I forget that every word in the cistern of my skull
was first poured in from elsewhere:
from a book, a movie, a friend, a teacher.
And I should never be quick to write off
the fountain of words from which I first sipped;
When my son and I said,
in the exact same tone of voice
at the exact same time,
"Now THAT'S a mosquito!"
I realized that I was not the only one turning into his father.
I realized that a childhood spent
swigging the words of my mother,
guzzling the words of my father,
Would lead to me pouring out this inevitable concoction today.
So here's to your words,
may you always pour and drink well.
So after writing my post, 30 minutes or it's free I became aware of an event called Wordz Only, put on by my coworker, Kenneth May. I really wanted to be part of it. I had little to no idea what to expect from it, but I wanted to be in it. And a poem sort of bubbled its way up out of my head. The story about Quinten just wanted to be written. I thought it would be a Roblog post, and it may still be part of one (along with me saying something just like Horyon's father,) but not right now.
I sent the first version to Kenneth, and he suggested that I try using "imagistic language instead of composing statements." Good advice. I ended up adding the first line, about water from the rock, and the idea of words being like water that we drink suddenly came into focus, and ended up permeating the entire piece. I have tweaked it and added bits and taken out bits, and even now it is not the same as what I read yesterday. But this is the version that is going up on the internet, so it's about as finished as it's going to get.
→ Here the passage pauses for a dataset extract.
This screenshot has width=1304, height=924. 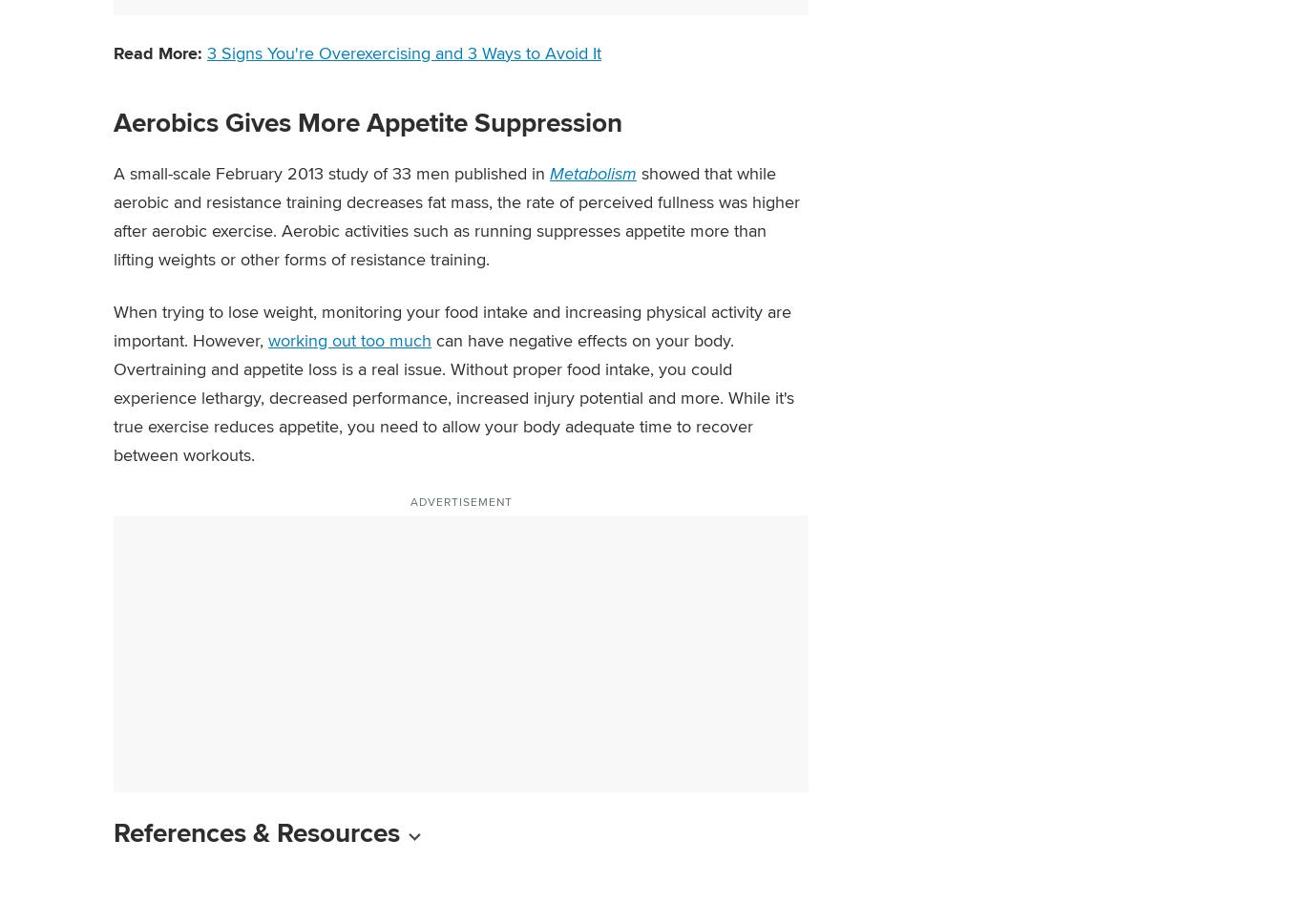 I want to click on 'When trying to lose weight, monitoring your food intake and increasing physical activity are important. However,', so click(x=452, y=325).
I told Horyon that I wanted to go to an event on Saturday night, but I didn't tell her that I would be reading something until the day of Wordz Only. When she found out, she was excited and wanted to come with me. We had a good evening, and spent a lot of time talking both before and after. It was fun for both of us, though there were some pieces (including mine) that she didn't understand. To be fair, there were some pieces that I did not so much understand as experience. It was a nice break from the concrete language that I use during the work week.